Retired art teacher and a former local TV personality Kimberly Daniel has switched gears again and entered the in-demand world of live-event painting.

The longtime Dickson resident who was the host of “In My Studio with Miss Kimberly” from 2000-2002, began live-event painting two years ago after a relative asked her to paint a family wedding.

Since then, she has painted for other weddings and special events, such as the annual McEwen Irish Picnic.

Daniel was the art teacher at Creek Wood High School from 2002-2019. After retiring, she became a full-time artist and embraced the challenges live-event painting offers.

“There’s a lot of mental preparation of planning what the scenes will be, but you have to fight the elements, just a lot of stuff you’re not prepared for. Interesting strokes make interesting paintings. I want energy and life and excitement, and I’m developing my technique as I’m doing it,” she said.

Live-event painting is considered a performance art. The artist starts and completes the painting during the event.

Daniel said she tries to get to the event site the day before the event. She talks to the client about any preferences he or she has for the painting such as an element from the event and which size canvas the client wants.

On the day of the event, Daniel will arrive several hours ahead of time to set up her paint, tools and easel, and begin a loose composition of the scene. After people start arriving at the location, she will develop more detail from the atmosphere of the event, the vibe she gets from the guests, clients, furniture and decorations.

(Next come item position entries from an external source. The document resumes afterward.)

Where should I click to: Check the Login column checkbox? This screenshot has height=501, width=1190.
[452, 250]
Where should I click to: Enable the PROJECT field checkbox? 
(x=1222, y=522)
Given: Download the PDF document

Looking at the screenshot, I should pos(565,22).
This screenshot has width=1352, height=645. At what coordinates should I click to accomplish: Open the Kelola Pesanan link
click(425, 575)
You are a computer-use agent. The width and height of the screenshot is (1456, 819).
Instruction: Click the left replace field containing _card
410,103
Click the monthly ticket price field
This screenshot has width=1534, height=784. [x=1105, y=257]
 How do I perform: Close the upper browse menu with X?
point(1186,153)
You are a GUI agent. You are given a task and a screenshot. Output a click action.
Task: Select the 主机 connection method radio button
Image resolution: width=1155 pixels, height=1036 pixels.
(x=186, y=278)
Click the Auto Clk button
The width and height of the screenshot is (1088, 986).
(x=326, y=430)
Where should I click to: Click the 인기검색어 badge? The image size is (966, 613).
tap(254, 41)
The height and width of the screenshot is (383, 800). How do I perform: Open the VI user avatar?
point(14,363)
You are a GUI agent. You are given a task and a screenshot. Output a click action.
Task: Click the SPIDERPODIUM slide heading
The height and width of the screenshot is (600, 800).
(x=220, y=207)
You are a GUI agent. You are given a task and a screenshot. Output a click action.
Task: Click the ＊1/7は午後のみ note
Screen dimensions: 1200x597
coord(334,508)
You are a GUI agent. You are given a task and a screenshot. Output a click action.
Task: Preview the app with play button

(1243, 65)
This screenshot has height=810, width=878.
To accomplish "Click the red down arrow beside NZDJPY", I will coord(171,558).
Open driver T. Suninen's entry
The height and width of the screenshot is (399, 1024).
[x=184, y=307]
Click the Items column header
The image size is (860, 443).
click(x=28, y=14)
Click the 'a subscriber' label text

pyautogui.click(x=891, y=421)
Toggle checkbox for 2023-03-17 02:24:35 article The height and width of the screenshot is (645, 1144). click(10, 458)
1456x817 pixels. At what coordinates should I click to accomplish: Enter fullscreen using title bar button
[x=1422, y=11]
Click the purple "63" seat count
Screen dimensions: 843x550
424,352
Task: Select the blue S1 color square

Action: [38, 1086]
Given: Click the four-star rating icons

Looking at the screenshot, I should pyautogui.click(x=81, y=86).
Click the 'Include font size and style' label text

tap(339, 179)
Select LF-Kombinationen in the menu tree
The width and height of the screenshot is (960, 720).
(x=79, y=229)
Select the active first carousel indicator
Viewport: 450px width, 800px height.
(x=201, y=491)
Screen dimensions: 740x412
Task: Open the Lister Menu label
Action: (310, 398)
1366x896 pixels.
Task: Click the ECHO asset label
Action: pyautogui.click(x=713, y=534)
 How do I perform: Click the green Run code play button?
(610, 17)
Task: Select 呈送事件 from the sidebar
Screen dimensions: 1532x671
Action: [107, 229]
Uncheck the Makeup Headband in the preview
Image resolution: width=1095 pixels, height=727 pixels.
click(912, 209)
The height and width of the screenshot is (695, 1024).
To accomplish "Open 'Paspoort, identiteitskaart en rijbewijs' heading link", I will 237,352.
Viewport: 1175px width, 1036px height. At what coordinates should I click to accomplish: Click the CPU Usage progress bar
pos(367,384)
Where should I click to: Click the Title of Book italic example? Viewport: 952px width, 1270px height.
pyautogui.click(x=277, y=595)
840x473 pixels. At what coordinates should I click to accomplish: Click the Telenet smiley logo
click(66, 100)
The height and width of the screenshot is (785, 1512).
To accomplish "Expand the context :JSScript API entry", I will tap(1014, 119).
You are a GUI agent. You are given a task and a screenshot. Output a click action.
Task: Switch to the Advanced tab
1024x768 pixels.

“My style is very impressionistic, created with a loose hand and beautiful brushstrokes — an expression of the event more than a realistic rendering,” Daniel said.

The process for a wedding takes her about five or six hours to complete. A simple impressionist rendering of an event takes about two hours to complete. Her fee ranges from $600-$1,600, depending upon the painting requested, the size of the picture and how far she must travel to the event.

Daniel said live-event painting is a unique way to memorialize a special occasion, particularly a wedding.

“I’m trying to tell a story. Whatever I feel will really capture the wedding, I want to include,” she said. “It’s little bits of the whole scene put together. I’m doing something the photographer can’t do. To me, it’s (the couple’s) first family heirloom, and it’s their gift to each other. It’s something going to last. It’s more personable than a photograph.”